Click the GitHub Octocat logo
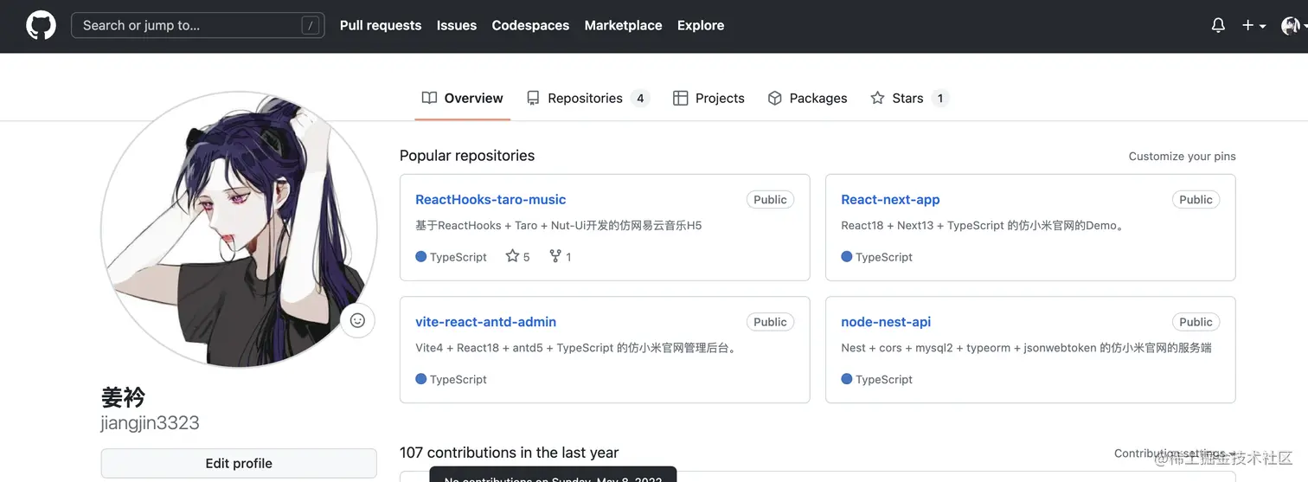 click(x=41, y=25)

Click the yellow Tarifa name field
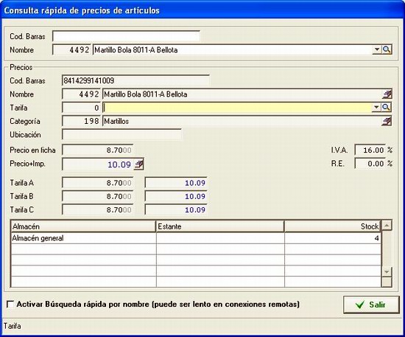click(x=237, y=108)
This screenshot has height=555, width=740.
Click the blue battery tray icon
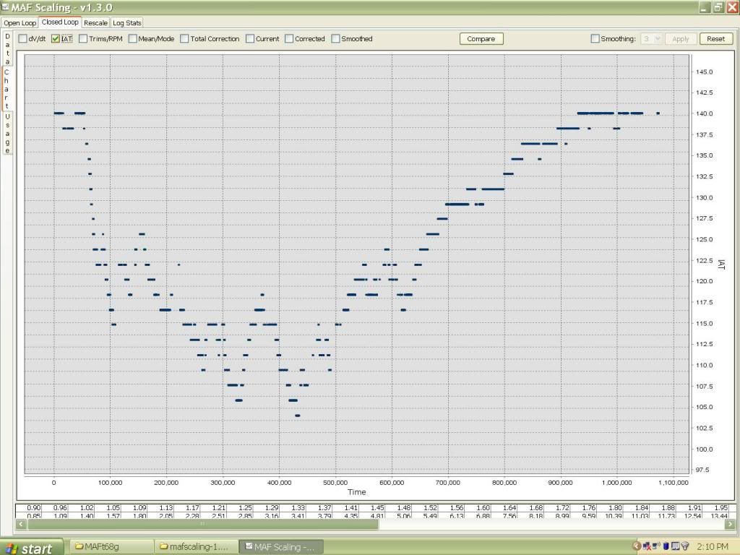pyautogui.click(x=666, y=546)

☆ ☆ ☆ ☆ ☆ ☆ ☆

--- EXERCISE PROMPT ---
Rewrite the rows above as a numbered list with one line per item, dropping the blank lines and leaving out the pictures.

--- ANSWER TO THE TASK ---
1. Click the GitHub Octocat logo
2.  click(x=41, y=25)
3. Click the yellow Tarifa name field
4. click(x=237, y=108)
5. This screenshot has height=555, width=740.
6. Click the blue battery tray icon
7. pyautogui.click(x=666, y=546)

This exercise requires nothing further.